**Work to complete:**
Pick out each line of the data below that contains the string "current" and copy those lines in full.
------ Input
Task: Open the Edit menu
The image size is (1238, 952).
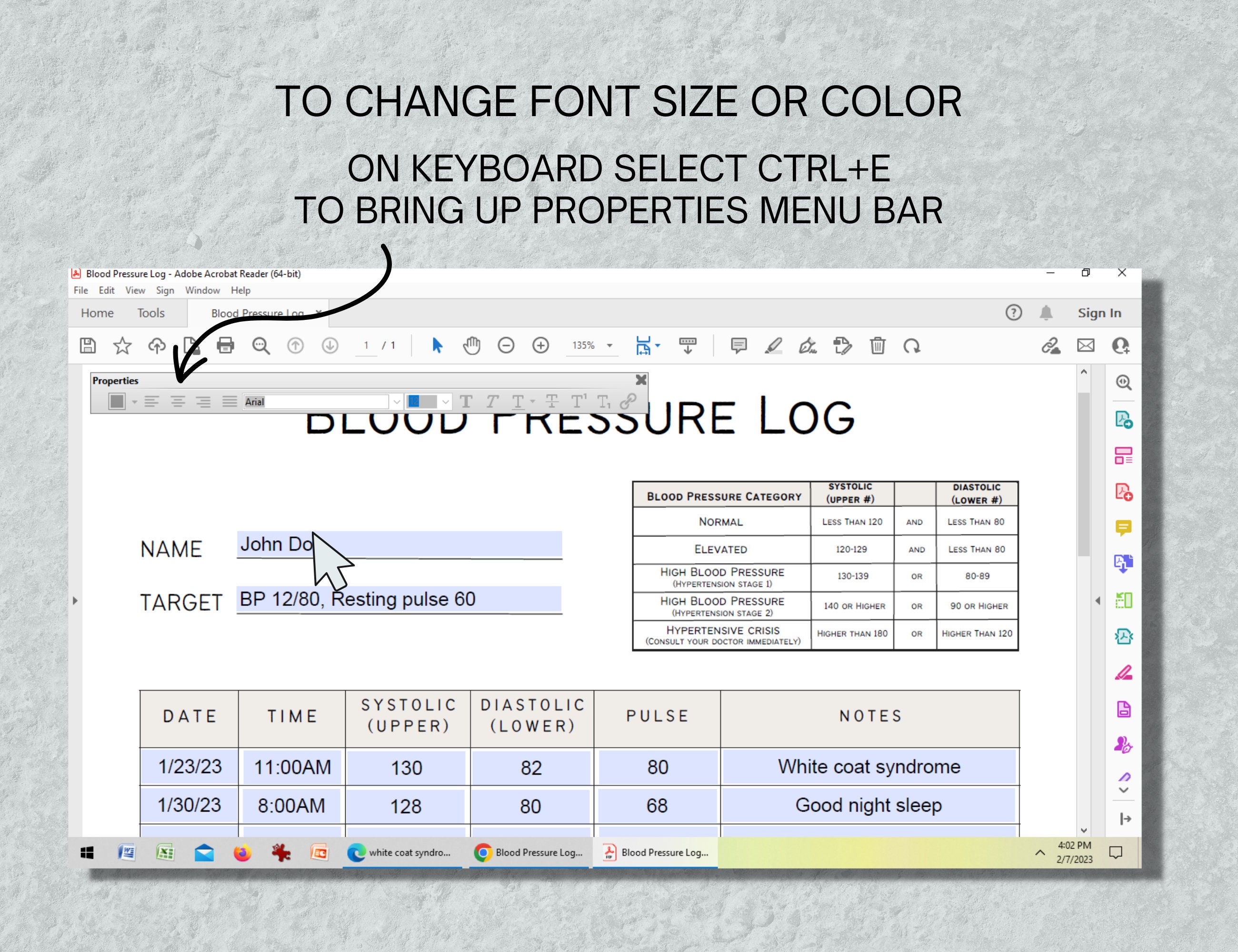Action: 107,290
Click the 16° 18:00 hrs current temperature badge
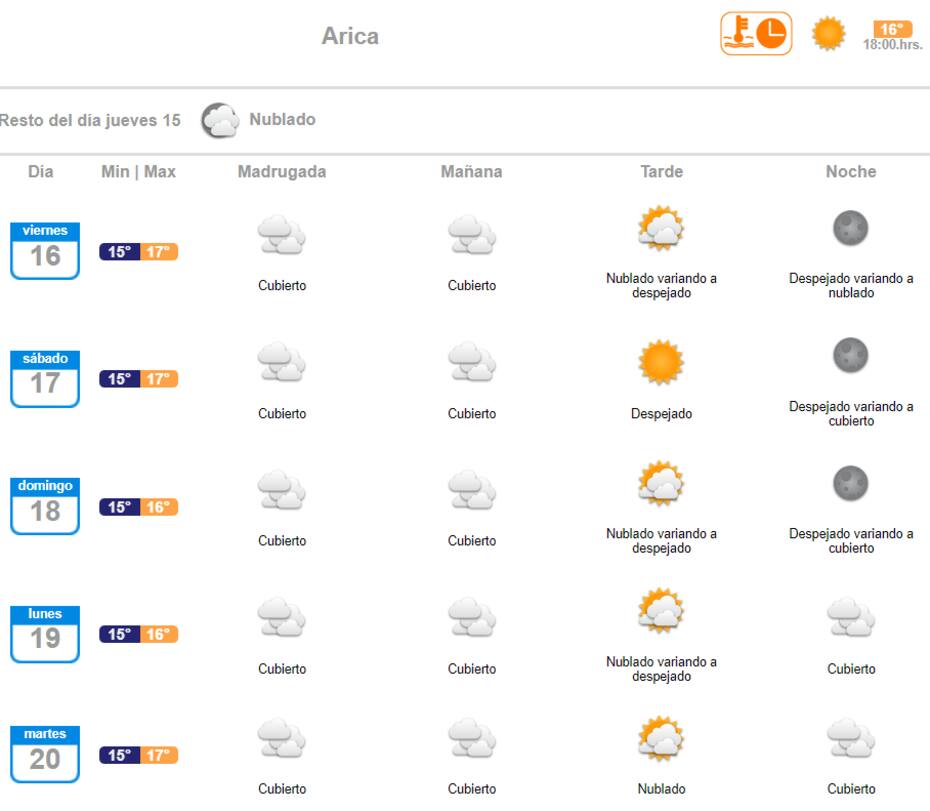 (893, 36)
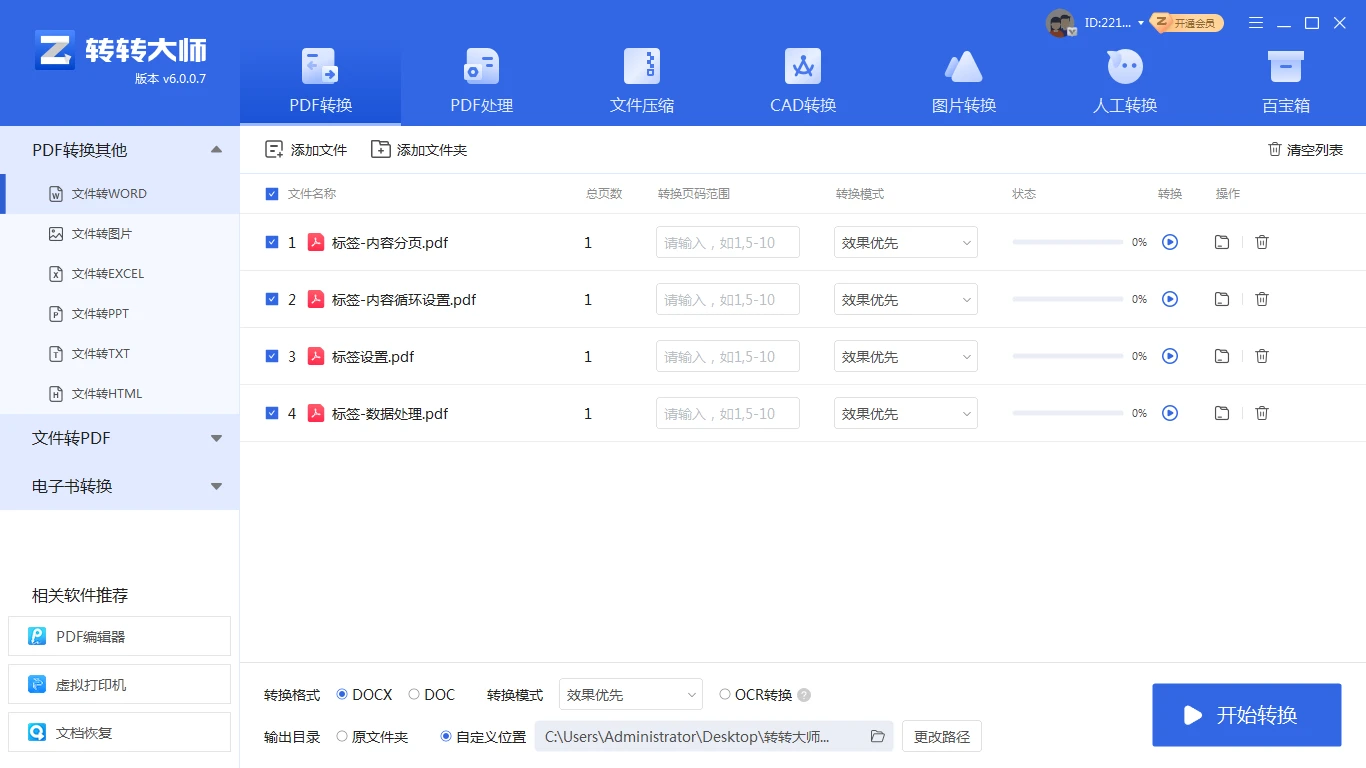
------------
**Exercise result:**
Click the 16° 18:00 hrs current temperature badge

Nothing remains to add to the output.